**Information shown**
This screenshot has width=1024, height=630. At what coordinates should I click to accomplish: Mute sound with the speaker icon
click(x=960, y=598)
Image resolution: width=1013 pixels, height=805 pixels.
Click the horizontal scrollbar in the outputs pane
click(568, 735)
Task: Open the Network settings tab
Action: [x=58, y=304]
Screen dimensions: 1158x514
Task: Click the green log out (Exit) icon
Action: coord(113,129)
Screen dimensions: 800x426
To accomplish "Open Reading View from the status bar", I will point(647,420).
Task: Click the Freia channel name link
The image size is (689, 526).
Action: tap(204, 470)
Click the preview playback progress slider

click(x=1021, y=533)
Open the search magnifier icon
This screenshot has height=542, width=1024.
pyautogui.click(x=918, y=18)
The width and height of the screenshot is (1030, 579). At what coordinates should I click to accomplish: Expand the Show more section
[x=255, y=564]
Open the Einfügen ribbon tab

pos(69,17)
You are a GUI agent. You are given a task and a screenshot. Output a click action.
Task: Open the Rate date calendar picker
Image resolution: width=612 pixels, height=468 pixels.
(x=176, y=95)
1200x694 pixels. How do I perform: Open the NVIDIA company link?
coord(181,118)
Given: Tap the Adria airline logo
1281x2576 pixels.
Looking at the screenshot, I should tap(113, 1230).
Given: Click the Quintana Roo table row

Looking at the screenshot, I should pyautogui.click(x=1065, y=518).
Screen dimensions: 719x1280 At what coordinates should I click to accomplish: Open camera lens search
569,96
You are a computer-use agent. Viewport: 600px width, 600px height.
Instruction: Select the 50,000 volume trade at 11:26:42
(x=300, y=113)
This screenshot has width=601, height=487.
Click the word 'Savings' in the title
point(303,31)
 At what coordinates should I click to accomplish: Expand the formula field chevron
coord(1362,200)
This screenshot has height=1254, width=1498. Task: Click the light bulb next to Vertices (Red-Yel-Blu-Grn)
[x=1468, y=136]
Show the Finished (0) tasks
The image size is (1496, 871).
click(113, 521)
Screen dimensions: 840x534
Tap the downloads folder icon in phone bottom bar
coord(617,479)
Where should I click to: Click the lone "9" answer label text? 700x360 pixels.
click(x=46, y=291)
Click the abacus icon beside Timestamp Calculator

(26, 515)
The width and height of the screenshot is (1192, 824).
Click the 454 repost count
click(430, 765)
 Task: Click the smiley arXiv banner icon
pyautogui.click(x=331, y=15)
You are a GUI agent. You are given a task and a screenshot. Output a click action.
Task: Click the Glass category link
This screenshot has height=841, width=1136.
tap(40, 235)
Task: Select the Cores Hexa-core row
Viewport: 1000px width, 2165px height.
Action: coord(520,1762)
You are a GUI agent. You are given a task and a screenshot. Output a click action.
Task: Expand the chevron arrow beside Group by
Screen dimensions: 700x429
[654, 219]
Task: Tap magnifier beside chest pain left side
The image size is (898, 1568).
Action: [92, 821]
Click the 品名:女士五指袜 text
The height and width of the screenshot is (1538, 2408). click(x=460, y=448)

**Exercise**
Reproduce, unchanged, the line containing "Screen dimensions: 700x429" and each line after it through the end of the listing above, and nothing else.

**Solution to the exercise**
Screen dimensions: 700x429
[654, 219]
Task: Tap magnifier beside chest pain left side
The image size is (898, 1568).
Action: [92, 821]
Click the 品名:女士五指袜 text
The height and width of the screenshot is (1538, 2408). click(x=460, y=448)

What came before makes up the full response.